Covers your trucks, trailers, and drivers. Personal auto policies typically exclude business use, so a work-truck accident on a personal policy can be denied.

Inland Marine (Tools & Equipment)

Covers ladders, compressors, nail guns, and other gear in transit or on the jobsite — property that a standard business policy often leaves unprotected once it leaves your shop.

Excess / Umbrella

Adds a layer of limit above your GL and auto policies. Many general contractors and commercial jobs require it before you can even bid.

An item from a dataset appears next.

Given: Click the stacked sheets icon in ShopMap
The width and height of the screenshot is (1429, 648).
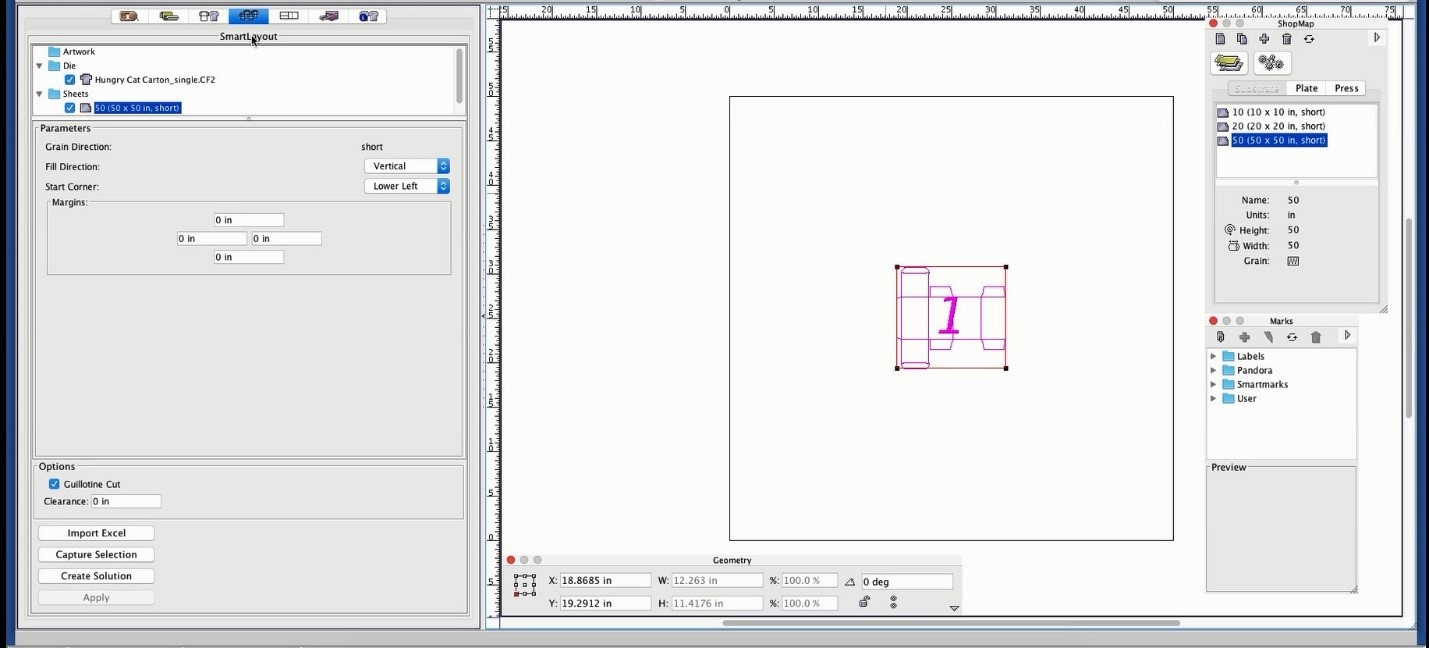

Where the Coverage Gaps Hide

  • Height and story limits: Some policies cap coverage at a set number of stories or feet.
  • Hot-work / torch-down exclusions: Torch-applied and other heat-based work is frequently excluded or sub-limited.
  • Weak completed-operations terms: Because roof failures appear long after the job ends, thin completed-operations coverage is one of the most dangerous gaps.
  • Subcontractor requirements: Subs should carry their own coverage and name you as additional insured, so their insurer — not yours — responds if their worker is hurt on your job.
  • COI and endorsement gaps: A lapsed date or missing additional-insured wording can invalidate proof of insurance exactly when a general contractor checks it.

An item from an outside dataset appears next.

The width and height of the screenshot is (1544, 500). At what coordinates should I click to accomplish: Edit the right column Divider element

What Roofing Insurance Costs

Pricing varies widely by state, payroll, revenue, and claims history, so treat any figure as a planning range rather than a quote. Workers' comp for roofers is often quoted per $100 of payroll and can be a significant share of total cost. A full program for a small crew may start in the low five figures per year and scale substantially for larger commercial roofers. The most reliable way to know your number is a payroll- and operations-based quote from a broker who places roofing risk regularly.

Frequently Asked Questions

What insurance do roofing contractors need?

Most roofing contractors need general liability, workers' compensation, commercial auto, inland marine (tools and equipment), and an excess/umbrella policy. Contracts and states may require specific limits and endorsements on top of these.

Do roofers need workers' compensation insurance?

In most states, yes — coverage is required as soon as you hire your first employee, and some states apply stricter rules to roofing specifically. Workers' comp covers employee injuries, which general liability does not.

Why is roofing workers' comp so expensive?

Roofing has high fall and injury exposure, so its class-code rate is among the highest of any trade. Many standard carriers won't write it, which limits competition and pushes some contractors to state funds.

What is completed-operations coverage and why do roofers need it?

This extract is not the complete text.